Mlliyet Milliyet Blog Milliyet Blog
 
Facebook Connect
Blog Kategorileri
 
 

Kuşkayası (Turgut Erbek)

http://blog.milliyet.com.tr/kuskayasi

17 Eylül '07

 
Kategori
Anılar
 

Ay ışığında ağladım (8)

Ay ışığında ağladım (8)
 

köyümden bir öğrenci


“Anne!.. Annee...”

Öylesine ürkek ve kaygılı seslendim ki, kendi sesimi duyduğumdan bile emin değildim. Uyanmadığını görünce biraz daha beklemeye karar verip yönümü, bir camı ebru desenleri gibi nakışlanarak buz tutmuş pencereye döndüm.
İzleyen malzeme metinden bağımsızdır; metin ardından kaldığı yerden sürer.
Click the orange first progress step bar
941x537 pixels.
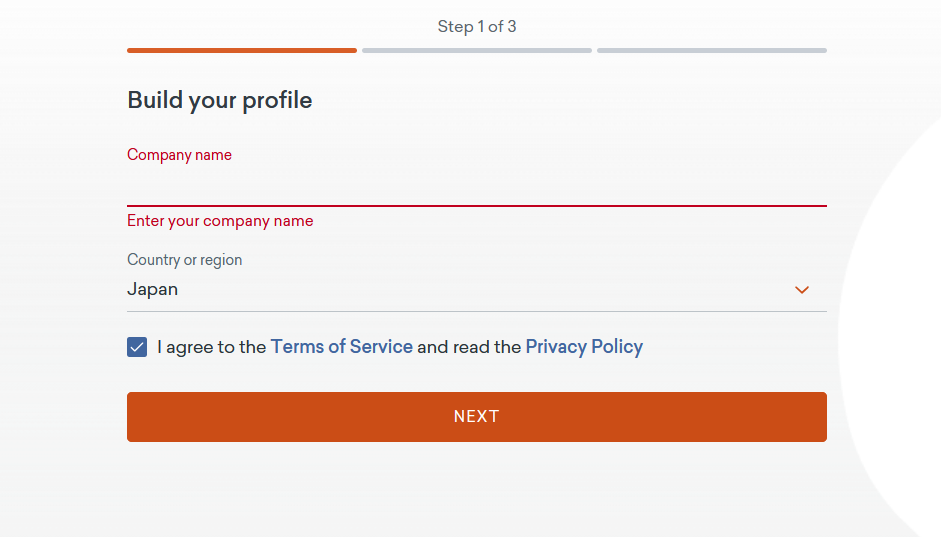click(x=241, y=50)
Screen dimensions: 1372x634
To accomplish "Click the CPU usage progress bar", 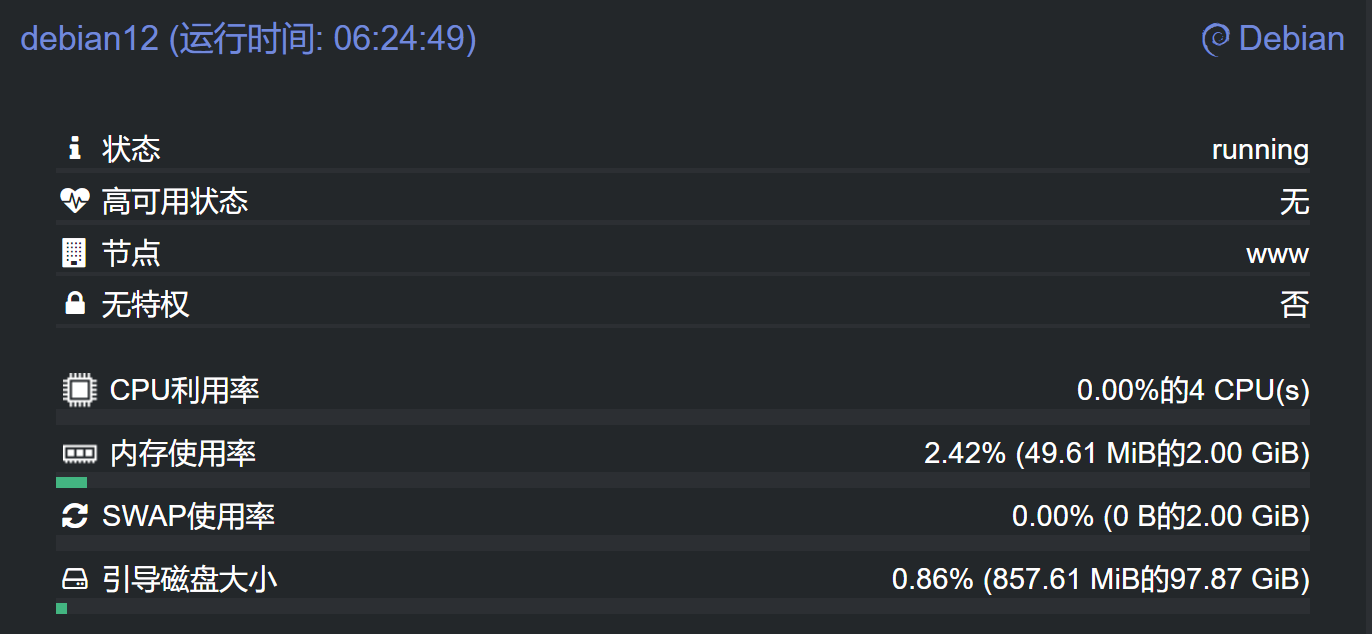I will tap(682, 417).
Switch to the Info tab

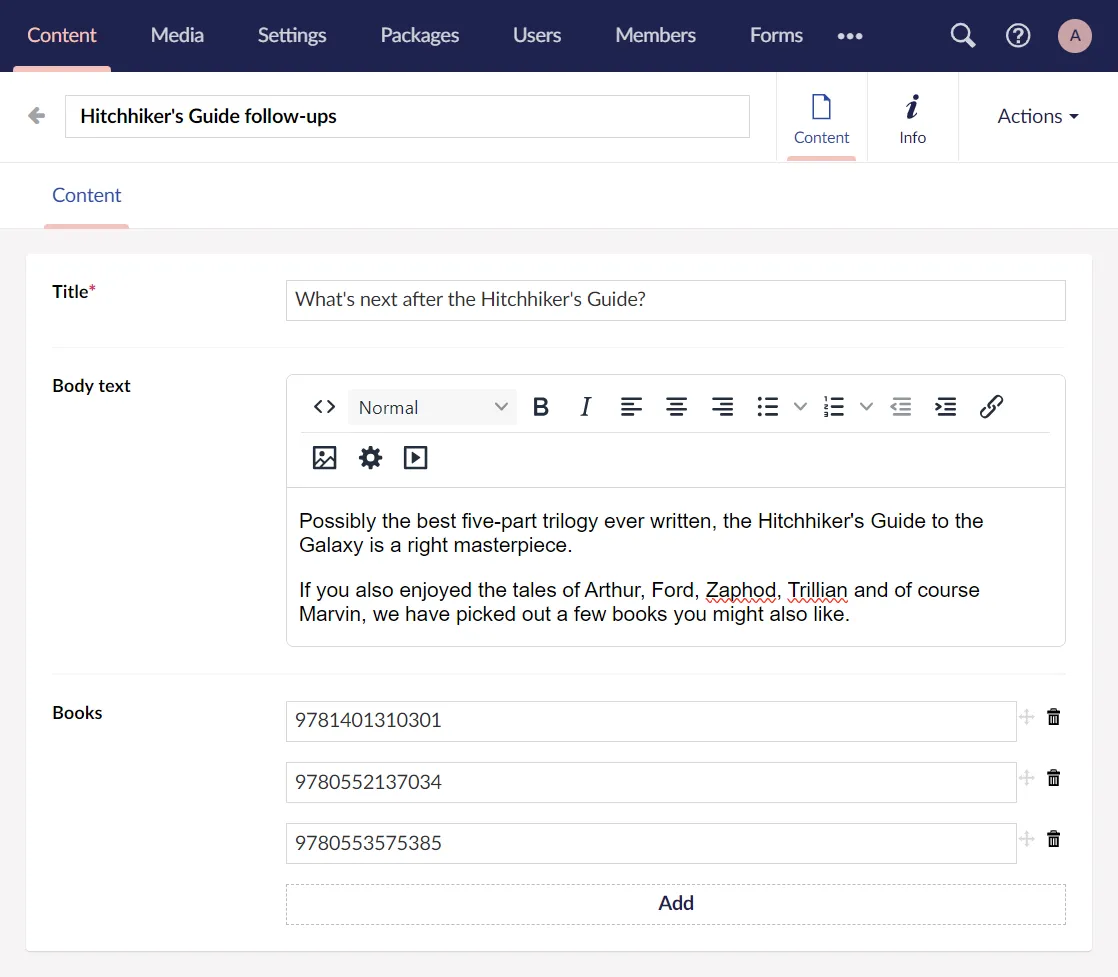[x=912, y=117]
Gözümün görebildiği her yer bembeyaz çarşaf gibi ve de öylesine aydınlıktı ki, küçük bir karartının bile görünmemesi olanaksızdı. Üstü karla kaplı samanlık, onun yanına dağ gibi yığılan otluk ve evin önündeki ağaçlar tam karşımdaydılar. Ağaçların dalları, cıvıltılarıyla insanın yüreğine tanımsız duygular dolduran kuşların yerine, birer avuç kar barındırıyordu. Gözüm, dışarıda kalarak donma tehlikesi geçiren yorgun ve telaşlı bir serçeye ilişti. Şimşek hızıyla otluğa konup, başını otların arasına sokarak gözden kaybolana kadar onu izledim.
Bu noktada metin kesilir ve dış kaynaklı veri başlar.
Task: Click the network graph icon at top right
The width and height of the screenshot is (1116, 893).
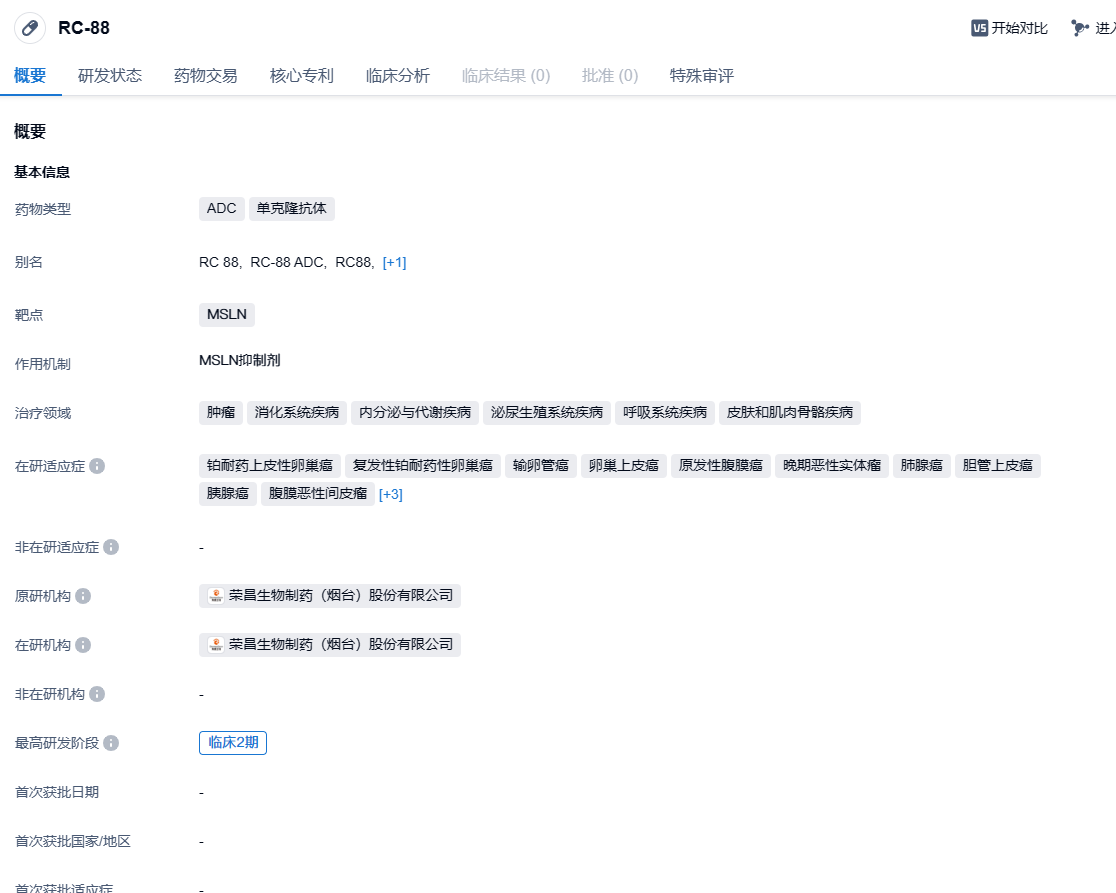Action: [x=1079, y=28]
Geceleri otluğun içi ve samanlıklar serçelerde dolardı. Bazen dirgenlerin ucuna kalbur iliştirerek ot yığınına vurup, serçeleri avlardık. Yumurtlama dönemleri olmadığı için büyüklerimiz ses çıkarmazlardı, çünkü zamanında onlarda yapmıştılar. Etleri gevrek ve şeker gibi tatlıydı. Sobanın üstünde kızarttıktan sonra, kemiklerini bile leblebi gibi ezerek mideye indirirdik.

Karpuz dilimine benzeyen yarımay, bulutların arasından sıyrılıp çıkmak üzereydi. Tam o anda yüreğimi ağzıma getiren bir ses duydum:

“Hey çocuk, neden uyumuyorsun?”

Etrafıma bakıp sesin sahibini bulmaya çalıştım. Herkes uyuyordu. Aksilik bu ya, o an babamın horlaması bile kesilmişti. Aniden beni bir korku sardı... Donmuş gibi öylece durup, odadaki ürkütücü sessizliğe kulak kabarttım. Yüreğimim gümbürtüsünden ve ahırda tepinen atın ayak sesinden başka ses duyulmuyordu. Korkudan ne yapacağımı bilmez bir halde, yarı aydınlanmış odada etrafa bir kez daha bakındım. Heyecandan boğazım kurumuş, dilim-damağım birbirine yapışmıştı. “Cinler olmasın,” dedim kendi kendime. Geçen yıl ramazan ayında bize yemeğe gelen köyün imamı, “Karanlık çöktükten sonra yere sıcak su dökmeden önce mutlaka Bismillah değin ki cinler kaçsın, yoksa çocuklarını yakarsınız! O zaman başınıza iş açarlar,“ demişti. O an aklıma iki akşam önce yere döktüğüm çay geldi. “Elimi yakan çay dolu bardağı yere düşürünce, çocuklarından birini yakmış olmayayım!” diye düşünmekten kendimi alamadım. Gözlerim odanın kapısına mıhlandı. Birazdan odaya dolup beni boğacakları korkusu beynimi uyuşturdu. Kapının kıpırdadığını gördüğüm anda var gücümle bağırmaya hazırlanıyordum. Ama kapı kıpırdamıyordu... Bu defa da, kapının altındaki boşluktan girerek yanıma gelmişler gibi anlamsız bir korkuya kapıldım. Soluğum kesilmek üzereydi...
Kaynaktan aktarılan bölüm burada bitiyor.